┏━━

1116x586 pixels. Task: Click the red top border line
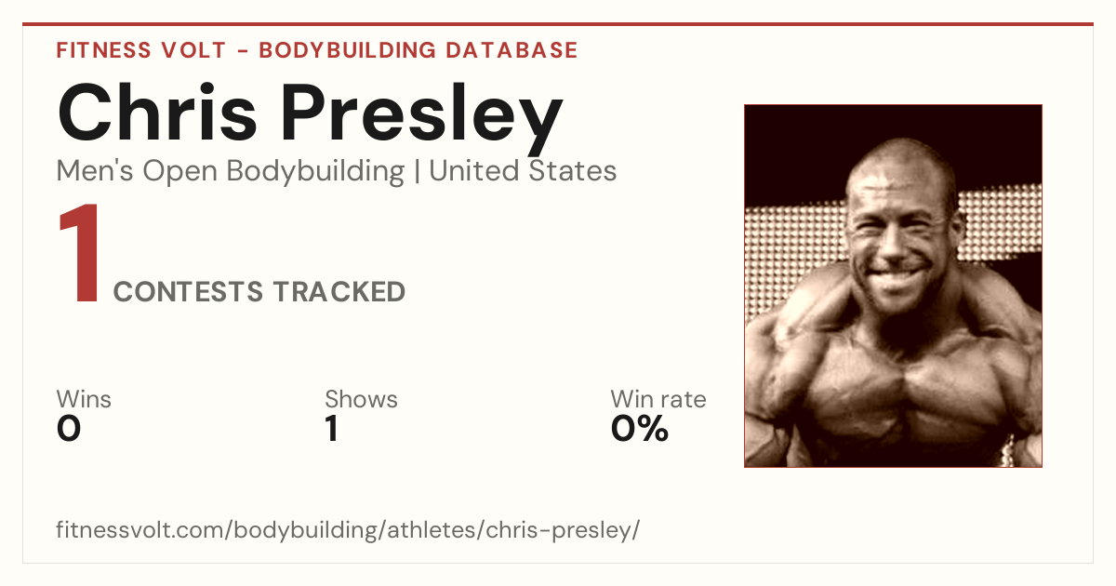[x=558, y=24]
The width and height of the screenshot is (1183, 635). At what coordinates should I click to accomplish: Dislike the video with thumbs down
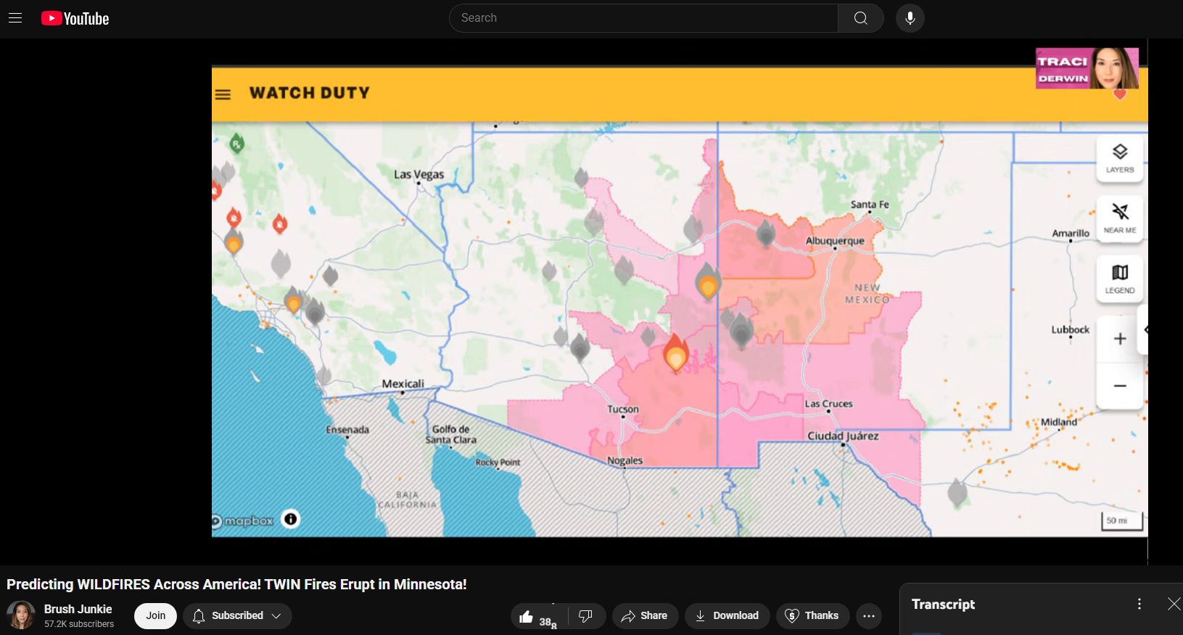coord(586,616)
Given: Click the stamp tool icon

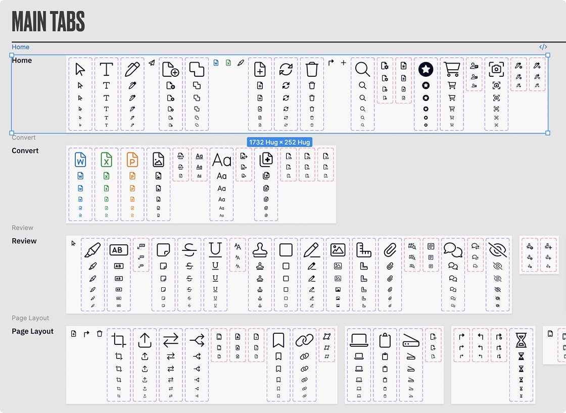Looking at the screenshot, I should 259,249.
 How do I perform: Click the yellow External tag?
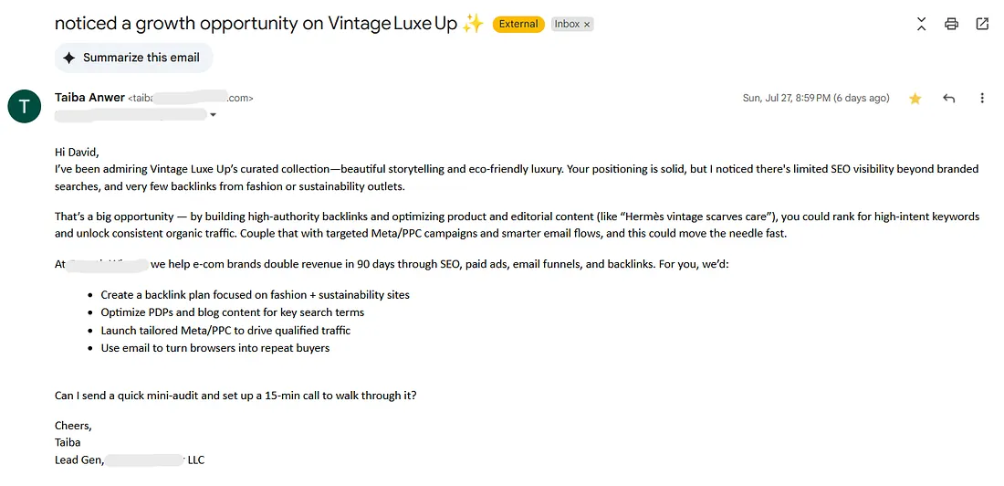pos(518,25)
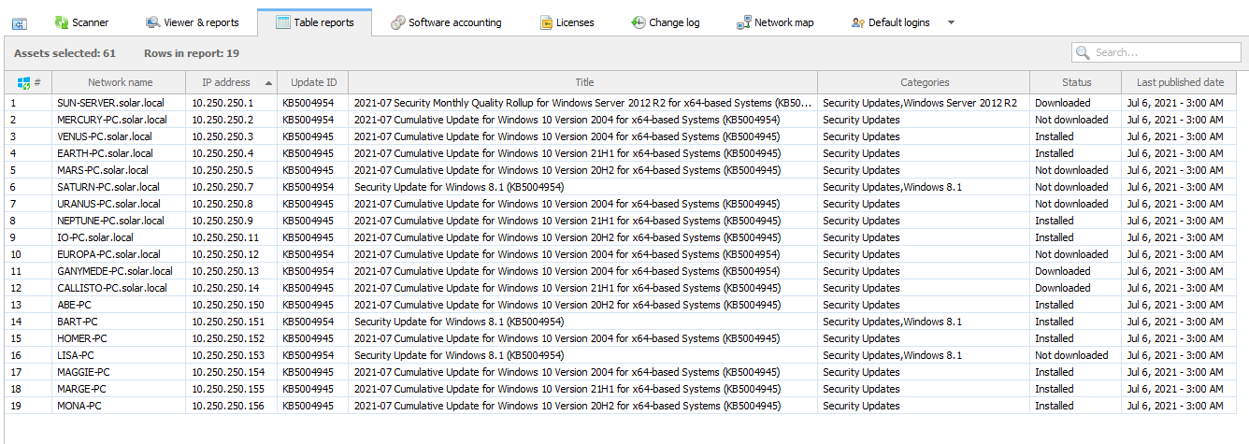Viewport: 1249px width, 444px height.
Task: Click the Network map icon
Action: click(x=743, y=22)
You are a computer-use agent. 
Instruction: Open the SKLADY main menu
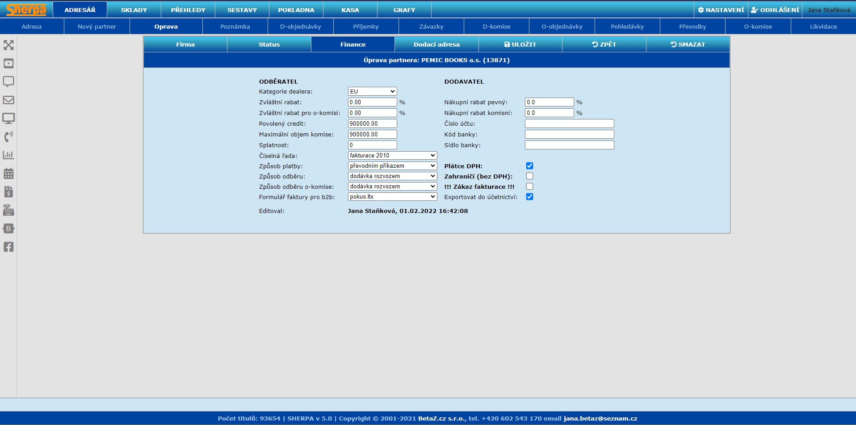[134, 10]
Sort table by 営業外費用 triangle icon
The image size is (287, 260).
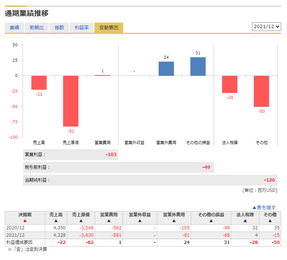point(174,221)
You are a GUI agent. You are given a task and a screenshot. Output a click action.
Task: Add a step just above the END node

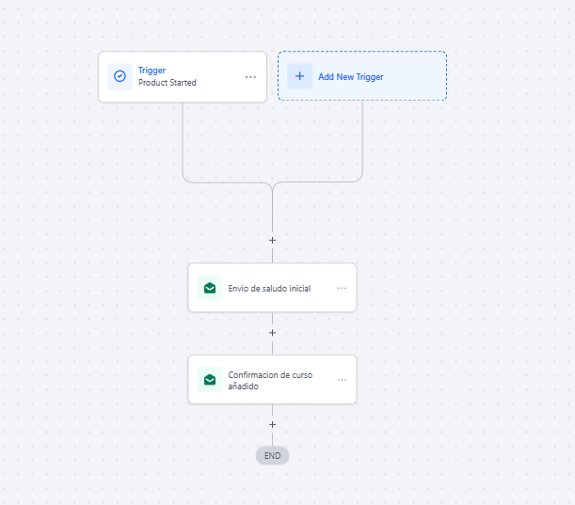[x=272, y=424]
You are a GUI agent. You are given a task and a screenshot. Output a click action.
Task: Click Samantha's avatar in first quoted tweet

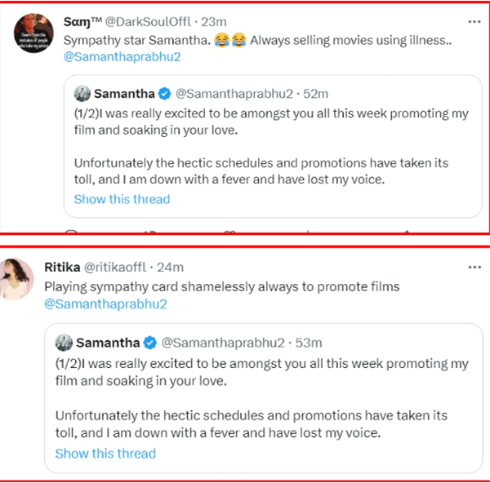point(82,93)
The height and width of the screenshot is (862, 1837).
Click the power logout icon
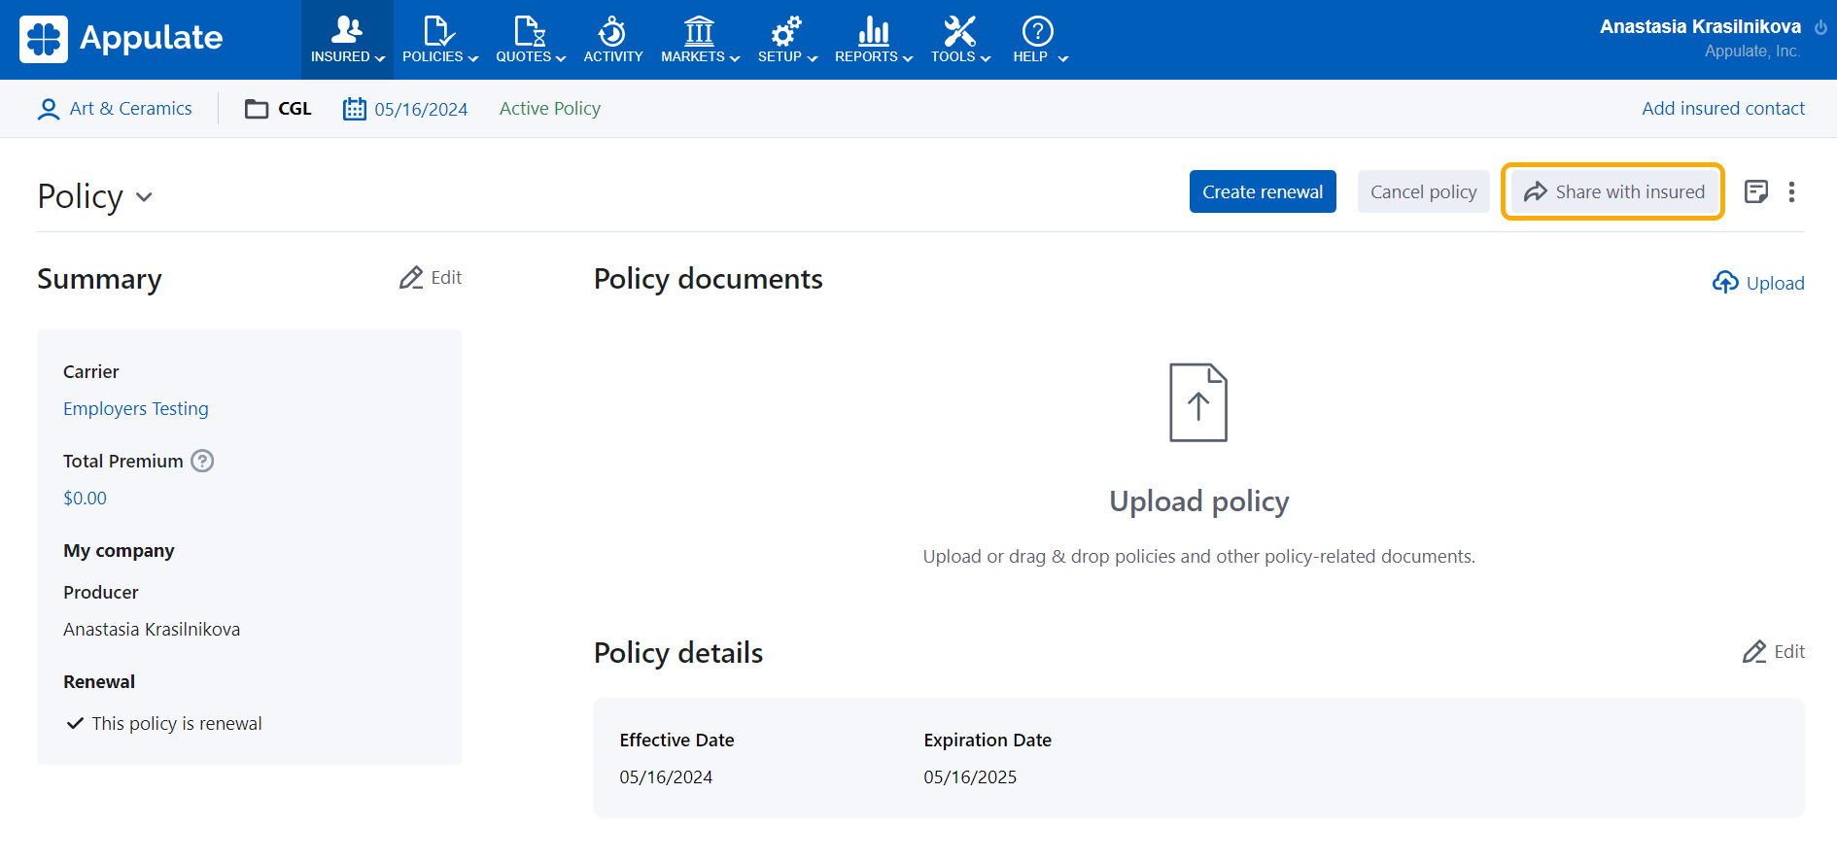[1820, 27]
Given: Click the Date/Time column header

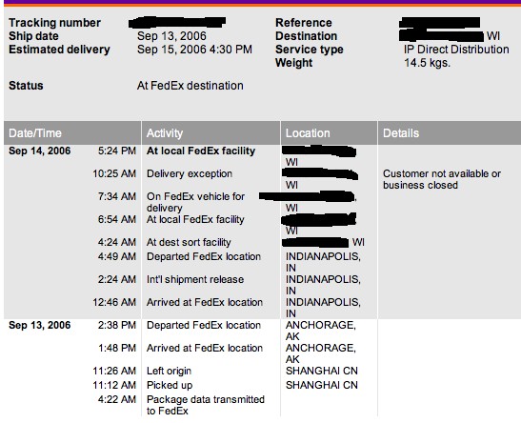Looking at the screenshot, I should 35,133.
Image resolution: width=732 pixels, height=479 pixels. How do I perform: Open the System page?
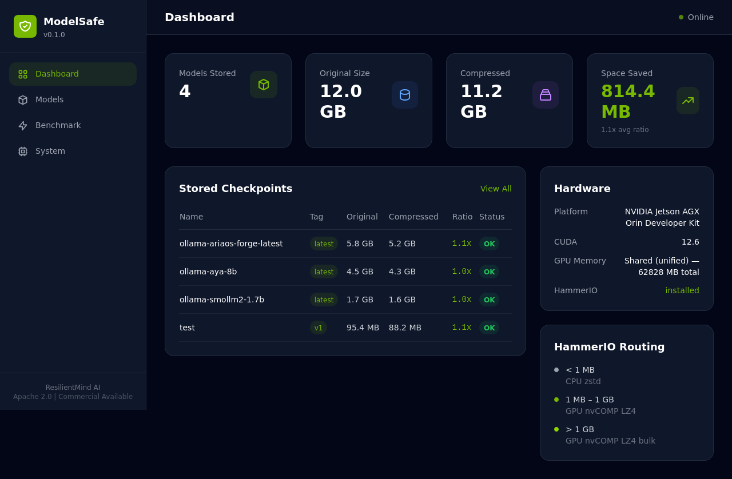[50, 151]
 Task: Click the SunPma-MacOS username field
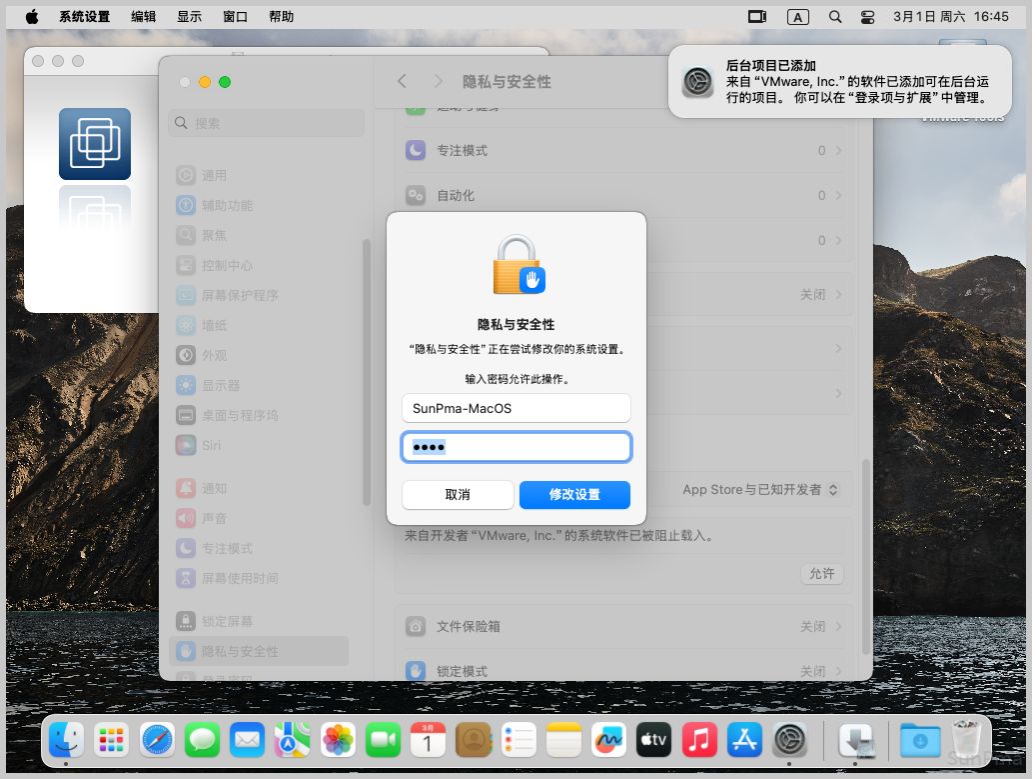coord(516,408)
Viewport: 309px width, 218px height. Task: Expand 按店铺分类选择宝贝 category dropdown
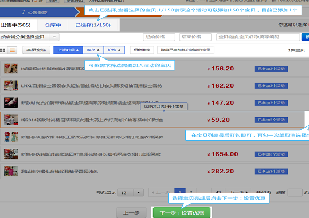(54, 37)
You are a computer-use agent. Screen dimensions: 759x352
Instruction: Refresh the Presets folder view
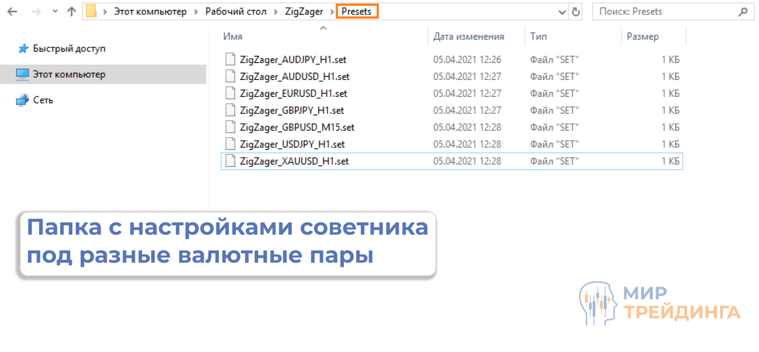click(x=576, y=11)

┗━━

GIVEN REQUEST:
Rewrite all the records above with "GUI agent" swapped for "screen assistant" and nothing else changed. Leave out the pictures.

EXERCISE RESPONSE:
1116x586 pixels. Task: Click the red top border line
[x=558, y=24]
The width and height of the screenshot is (1183, 635). At what coordinates should I click to accomplish: Dislike the video with thumbs down
coord(586,616)
Given: Click the stamp tool icon

Looking at the screenshot, I should 259,249.
 How do I perform: Click the yellow External tag?
pos(518,25)
Viewport: 1249px width, 444px height.
Task: Click the Network map icon
Action: click(x=743, y=22)
You are a computer-use agent. 
Instruction: Open the SKLADY main menu
[134, 10]
Sort table by 営業外費用 triangle icon
The image size is (287, 260).
point(174,221)
You are a screen assistant. You are given a task and a screenshot. Output a click action.
Task: Add a step just above the END node

[x=272, y=424]
You are a screen assistant. You are given a task and a screenshot. Output a click action.
Task: Click Samantha's avatar in first quoted tweet

point(82,93)
The height and width of the screenshot is (862, 1837).
Click the power logout icon
[1820, 27]
Given: Click the Date/Time column header

Looking at the screenshot, I should 35,133.
Image resolution: width=732 pixels, height=479 pixels. How do I perform: Open the System page?
[50, 151]
 Task: Click the SunPma-MacOS username field
coord(516,408)
Viewport: 309px width, 218px height. Task: Expand 按店铺分类选择宝贝 category dropdown
(54, 37)
You are a computer-use agent. Screen dimensions: 759x352
Instruction: Refresh the Presets folder view
click(x=576, y=11)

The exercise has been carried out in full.